About this task
Only the last stretch of the records is wanted: restate word for word the line with "The width and height of the screenshot is (506, 900)." and every line after it.

Pixel coordinate grounding data

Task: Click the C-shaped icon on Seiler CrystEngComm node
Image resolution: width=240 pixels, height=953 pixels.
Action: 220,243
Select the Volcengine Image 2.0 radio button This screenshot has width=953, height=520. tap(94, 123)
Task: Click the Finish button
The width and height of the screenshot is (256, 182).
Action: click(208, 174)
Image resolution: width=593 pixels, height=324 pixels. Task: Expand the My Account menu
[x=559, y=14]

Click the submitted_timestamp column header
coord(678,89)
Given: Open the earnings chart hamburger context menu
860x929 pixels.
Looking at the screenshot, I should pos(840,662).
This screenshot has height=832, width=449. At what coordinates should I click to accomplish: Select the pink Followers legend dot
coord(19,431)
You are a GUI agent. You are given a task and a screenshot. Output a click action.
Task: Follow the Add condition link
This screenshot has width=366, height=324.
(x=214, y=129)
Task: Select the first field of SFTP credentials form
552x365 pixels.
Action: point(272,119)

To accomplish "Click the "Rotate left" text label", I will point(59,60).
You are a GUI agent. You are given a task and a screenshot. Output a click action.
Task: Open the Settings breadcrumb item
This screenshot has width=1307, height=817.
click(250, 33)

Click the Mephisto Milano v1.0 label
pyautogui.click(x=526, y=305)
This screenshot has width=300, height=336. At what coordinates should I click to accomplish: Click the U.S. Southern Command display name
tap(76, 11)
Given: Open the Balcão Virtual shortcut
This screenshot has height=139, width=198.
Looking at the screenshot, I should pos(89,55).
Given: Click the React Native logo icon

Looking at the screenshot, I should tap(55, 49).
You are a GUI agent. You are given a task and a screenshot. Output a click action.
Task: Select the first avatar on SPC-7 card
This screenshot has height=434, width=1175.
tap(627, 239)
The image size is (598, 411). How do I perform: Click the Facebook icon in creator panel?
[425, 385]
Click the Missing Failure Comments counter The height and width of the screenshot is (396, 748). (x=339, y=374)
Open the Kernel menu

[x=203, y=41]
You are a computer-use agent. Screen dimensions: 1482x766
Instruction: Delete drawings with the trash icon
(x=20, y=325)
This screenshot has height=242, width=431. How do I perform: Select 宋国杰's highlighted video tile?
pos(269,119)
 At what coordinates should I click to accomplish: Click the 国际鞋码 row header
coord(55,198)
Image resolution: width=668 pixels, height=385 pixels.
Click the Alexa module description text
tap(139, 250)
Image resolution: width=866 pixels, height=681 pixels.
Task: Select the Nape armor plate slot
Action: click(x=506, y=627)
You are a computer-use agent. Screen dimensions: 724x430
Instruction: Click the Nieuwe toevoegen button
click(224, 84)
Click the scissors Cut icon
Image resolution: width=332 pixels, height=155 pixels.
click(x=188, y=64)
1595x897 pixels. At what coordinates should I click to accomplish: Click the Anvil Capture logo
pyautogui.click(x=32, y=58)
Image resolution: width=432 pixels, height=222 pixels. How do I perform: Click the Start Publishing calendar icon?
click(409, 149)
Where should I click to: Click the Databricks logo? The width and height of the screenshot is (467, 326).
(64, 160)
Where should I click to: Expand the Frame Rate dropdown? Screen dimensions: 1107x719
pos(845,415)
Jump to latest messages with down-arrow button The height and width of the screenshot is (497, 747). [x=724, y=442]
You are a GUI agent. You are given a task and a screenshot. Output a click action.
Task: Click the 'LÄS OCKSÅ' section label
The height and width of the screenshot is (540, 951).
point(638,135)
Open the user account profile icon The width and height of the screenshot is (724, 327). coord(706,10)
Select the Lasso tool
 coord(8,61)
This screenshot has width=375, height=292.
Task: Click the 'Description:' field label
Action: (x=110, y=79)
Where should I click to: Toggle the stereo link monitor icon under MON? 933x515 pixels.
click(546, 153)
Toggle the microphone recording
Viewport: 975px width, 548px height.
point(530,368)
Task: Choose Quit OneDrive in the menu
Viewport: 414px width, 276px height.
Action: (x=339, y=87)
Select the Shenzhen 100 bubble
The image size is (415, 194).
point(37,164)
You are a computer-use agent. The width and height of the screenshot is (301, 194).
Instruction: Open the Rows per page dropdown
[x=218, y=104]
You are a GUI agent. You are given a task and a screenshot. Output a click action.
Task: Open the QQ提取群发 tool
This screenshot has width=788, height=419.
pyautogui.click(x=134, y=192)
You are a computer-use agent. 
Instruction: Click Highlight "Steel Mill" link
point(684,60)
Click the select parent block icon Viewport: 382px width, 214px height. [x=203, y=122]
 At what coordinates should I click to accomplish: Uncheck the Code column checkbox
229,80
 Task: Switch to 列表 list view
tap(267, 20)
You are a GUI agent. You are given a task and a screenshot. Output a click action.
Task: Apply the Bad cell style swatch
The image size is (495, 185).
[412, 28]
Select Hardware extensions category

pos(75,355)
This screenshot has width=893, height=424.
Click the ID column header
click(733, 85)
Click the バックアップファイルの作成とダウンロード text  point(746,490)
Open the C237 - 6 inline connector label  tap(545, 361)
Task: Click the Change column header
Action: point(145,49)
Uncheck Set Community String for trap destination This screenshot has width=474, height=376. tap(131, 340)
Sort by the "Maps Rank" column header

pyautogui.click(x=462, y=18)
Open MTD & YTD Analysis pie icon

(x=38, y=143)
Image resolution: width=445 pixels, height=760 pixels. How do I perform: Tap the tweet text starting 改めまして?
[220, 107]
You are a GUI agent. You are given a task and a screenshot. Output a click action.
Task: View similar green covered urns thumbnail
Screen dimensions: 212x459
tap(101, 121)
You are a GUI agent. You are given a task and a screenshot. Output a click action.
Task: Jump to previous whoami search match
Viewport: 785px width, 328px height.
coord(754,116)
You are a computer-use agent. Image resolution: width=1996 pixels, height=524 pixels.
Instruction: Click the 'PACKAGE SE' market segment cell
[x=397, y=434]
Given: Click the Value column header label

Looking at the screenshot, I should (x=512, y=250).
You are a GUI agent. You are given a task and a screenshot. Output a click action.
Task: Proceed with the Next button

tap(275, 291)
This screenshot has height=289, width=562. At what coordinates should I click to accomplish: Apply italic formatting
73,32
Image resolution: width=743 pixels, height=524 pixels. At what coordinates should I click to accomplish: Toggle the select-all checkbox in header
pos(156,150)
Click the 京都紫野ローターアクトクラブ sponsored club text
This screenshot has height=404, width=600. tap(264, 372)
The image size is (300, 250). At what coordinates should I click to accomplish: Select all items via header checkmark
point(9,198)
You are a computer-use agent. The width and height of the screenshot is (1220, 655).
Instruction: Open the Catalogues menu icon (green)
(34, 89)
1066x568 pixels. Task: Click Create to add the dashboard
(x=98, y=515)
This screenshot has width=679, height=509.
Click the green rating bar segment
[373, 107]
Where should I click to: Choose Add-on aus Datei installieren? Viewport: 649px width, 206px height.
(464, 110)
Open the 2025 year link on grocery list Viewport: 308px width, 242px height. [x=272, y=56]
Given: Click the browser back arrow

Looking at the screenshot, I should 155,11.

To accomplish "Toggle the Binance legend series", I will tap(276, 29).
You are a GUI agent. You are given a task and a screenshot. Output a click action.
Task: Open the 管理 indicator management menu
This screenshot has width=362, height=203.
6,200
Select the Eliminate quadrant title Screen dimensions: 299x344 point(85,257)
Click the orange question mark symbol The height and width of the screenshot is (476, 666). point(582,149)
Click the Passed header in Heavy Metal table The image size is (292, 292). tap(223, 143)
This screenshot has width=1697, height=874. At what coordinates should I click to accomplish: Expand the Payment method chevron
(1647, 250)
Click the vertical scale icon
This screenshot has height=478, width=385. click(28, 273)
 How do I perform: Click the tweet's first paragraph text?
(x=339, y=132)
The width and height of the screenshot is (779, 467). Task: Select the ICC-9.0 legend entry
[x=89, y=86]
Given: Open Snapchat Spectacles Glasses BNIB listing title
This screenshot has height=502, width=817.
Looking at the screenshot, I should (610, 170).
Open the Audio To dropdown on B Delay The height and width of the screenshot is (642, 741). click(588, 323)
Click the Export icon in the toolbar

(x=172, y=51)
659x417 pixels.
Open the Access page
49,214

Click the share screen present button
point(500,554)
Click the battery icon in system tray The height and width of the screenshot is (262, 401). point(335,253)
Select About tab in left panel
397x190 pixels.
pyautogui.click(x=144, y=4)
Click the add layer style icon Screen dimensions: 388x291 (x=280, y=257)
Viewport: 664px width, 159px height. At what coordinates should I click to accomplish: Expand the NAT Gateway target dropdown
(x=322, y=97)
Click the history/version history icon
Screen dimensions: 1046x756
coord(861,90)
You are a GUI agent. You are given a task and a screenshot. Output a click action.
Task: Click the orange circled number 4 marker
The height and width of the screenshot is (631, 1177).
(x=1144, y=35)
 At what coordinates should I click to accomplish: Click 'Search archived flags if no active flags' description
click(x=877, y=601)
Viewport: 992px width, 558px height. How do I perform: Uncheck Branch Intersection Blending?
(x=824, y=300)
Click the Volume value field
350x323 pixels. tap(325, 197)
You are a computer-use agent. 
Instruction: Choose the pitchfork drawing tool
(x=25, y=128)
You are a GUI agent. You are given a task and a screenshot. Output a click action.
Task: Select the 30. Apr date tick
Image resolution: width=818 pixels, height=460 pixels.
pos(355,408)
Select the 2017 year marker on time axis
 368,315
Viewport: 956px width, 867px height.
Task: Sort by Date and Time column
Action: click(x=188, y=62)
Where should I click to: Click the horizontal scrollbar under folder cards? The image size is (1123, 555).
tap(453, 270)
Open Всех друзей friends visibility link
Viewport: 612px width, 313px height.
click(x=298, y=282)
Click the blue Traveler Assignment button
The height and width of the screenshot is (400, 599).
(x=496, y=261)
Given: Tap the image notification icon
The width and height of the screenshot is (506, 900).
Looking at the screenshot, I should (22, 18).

Answer to this exercise
The width and height of the screenshot is (506, 900).
Looking at the screenshot, I should (22, 18).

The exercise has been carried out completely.